Image: Domino's pizza delivery driver Jim Pohle
Tony Giberson  /  AP
When Domino's pizza delivery driver Jim Pohle saw a competitor's sign offering an extra 25 cents an hour, he didn't jump ship, he formed the nation's first pizza delivery drivers' union. Pohle, 37, is president of the recently formed American Union of Pizza Delivery Drivers Inc., representing 11 drivers at the franchise store where he has worked off and on for more than a dozen years.
updated 9/22/2006 5:34:03 PM ET 2006-09-22T21:34:03

Eleven Domino’s employees hoping to make a little more dough and get a bigger slice of the profits have formed the nation’s first union of pizza delivery drivers.

The American Union of Pizza Delivery Drivers won recognition from the National Labor Relations Board over the summer as the bargaining agent for drivers at a Pensacola franchise.

The union organizing drive was started by Jim Pohle, a 37-year-old Domino’s driver who said he delivers pizzas because he likes to sleep late, smoke on the job and listen to the radio.

“When they declared us tipped employees and refused to pay us the Florida minimum wage of $6.40, I was kind of angry. I came home that night and I told my buddy, I said. ‘We are forming a union,”’ he said.

He said he got on the Internet and found St. Louis labor attorney Mark Potashnick, who worked on unsuccessful organizing efforts by pizza workers in Ohio, Michigan and St. Louis. He coached Pohle on submitting a petition to the NLRB.

Rodney Johnson, a regional director for NLRB, said the union appears to be the first of its kind.

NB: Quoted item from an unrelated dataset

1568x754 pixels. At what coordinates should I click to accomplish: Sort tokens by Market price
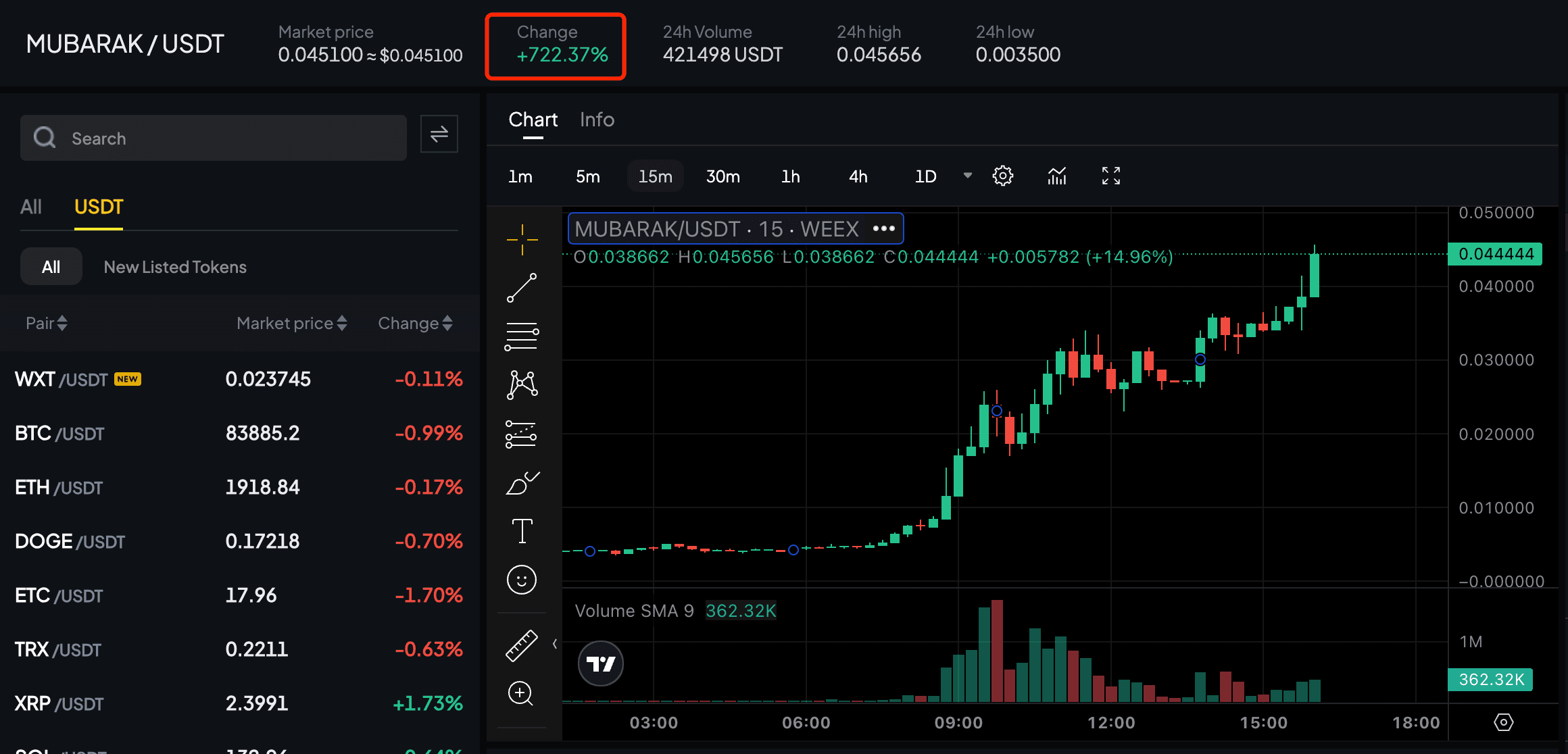tap(291, 323)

Tim McIntyre, a spokesman for Ann Arbor, Mich.-based Domino’s Pizza Inc., said that while the Pensacola franchise was independently owned and operated, the company was disappointed by the union vote.

“We do not believe it is necessary in our industry, and are surprised that the individual employees in that store voted to turn over their ability to represent themselves to their supervisor to someone else,” he said in a statement.

Pohle’s union and the franchise owner have not agreed on wages and working conditions Apart from wages, many pizza delivery drivers nationally have discussed forming unions because they are often the victims of robbers.

In the meantime, the franchise owners have raised the pay of some drivers at their six nonunion stores, Pohle said.

Keith Pyburn, an attorney for the franchise owner, would not discuss employee pay, and said only that the company is meeting its legal obligation to bargain with the union.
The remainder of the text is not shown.